## INFORMATION SUPPLIED
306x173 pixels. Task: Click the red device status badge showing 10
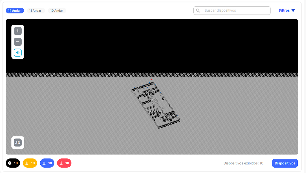click(x=64, y=163)
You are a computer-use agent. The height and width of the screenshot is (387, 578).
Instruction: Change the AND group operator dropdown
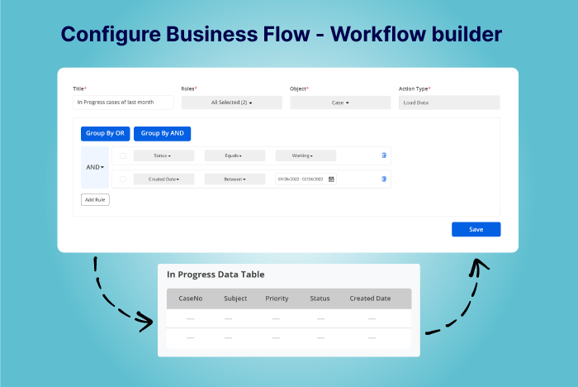[x=95, y=167]
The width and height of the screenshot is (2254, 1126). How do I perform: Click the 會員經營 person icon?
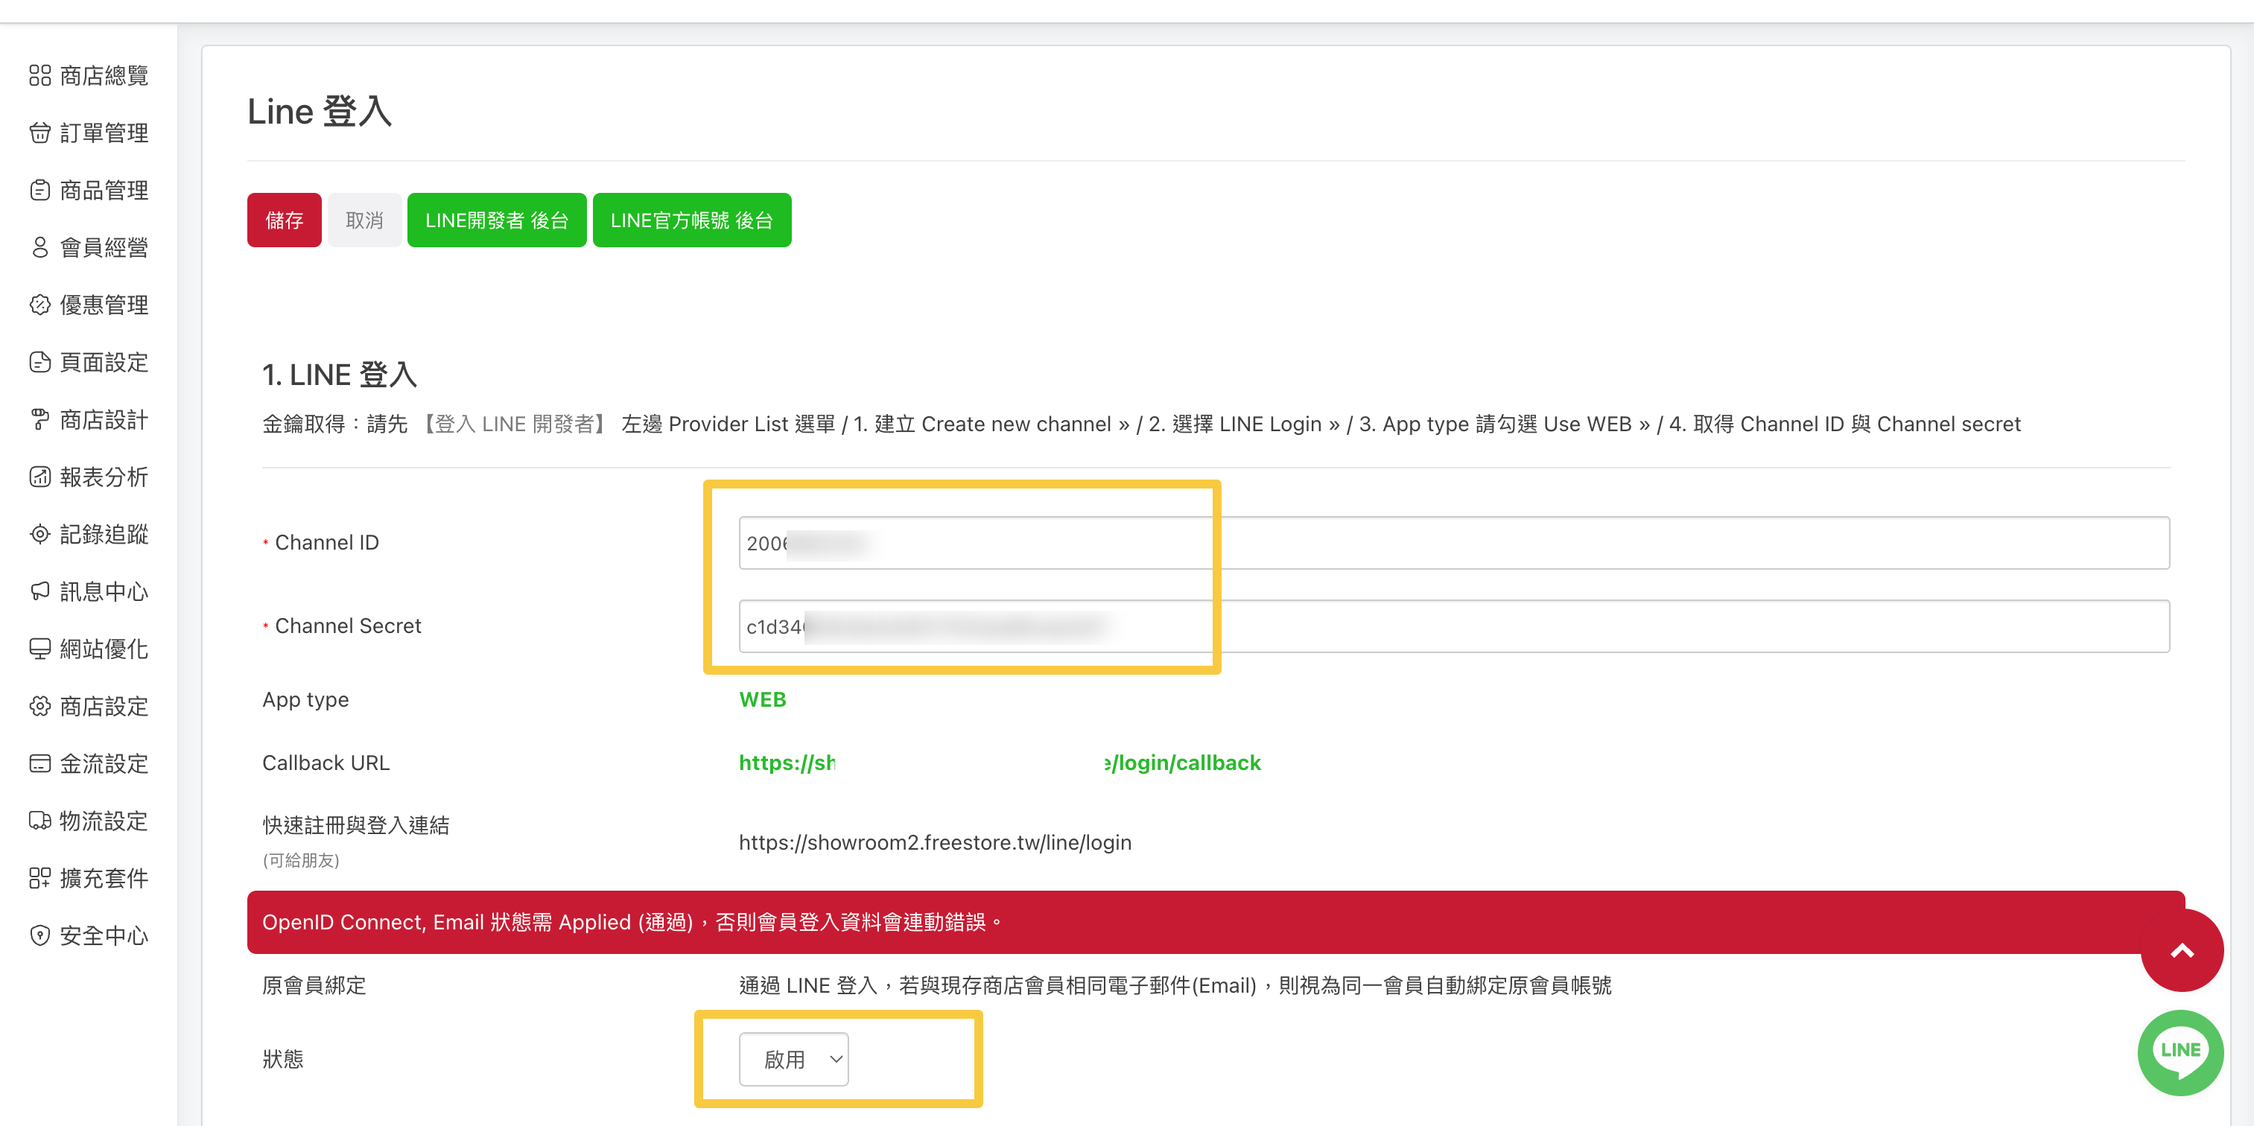[x=39, y=248]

## GOAL
Copy the rows above word for word, leaving out the pictures.

## REPLY TO THE EXERCISE
306x173 pixels. Task: Click the red device status badge showing 10
click(x=64, y=163)
You are a computer-use agent. The height and width of the screenshot is (387, 578).
Instruction: Change the AND group operator dropdown
[x=95, y=167]
The width and height of the screenshot is (2254, 1126). How do I perform: Click the 會員經營 person icon?
[x=39, y=248]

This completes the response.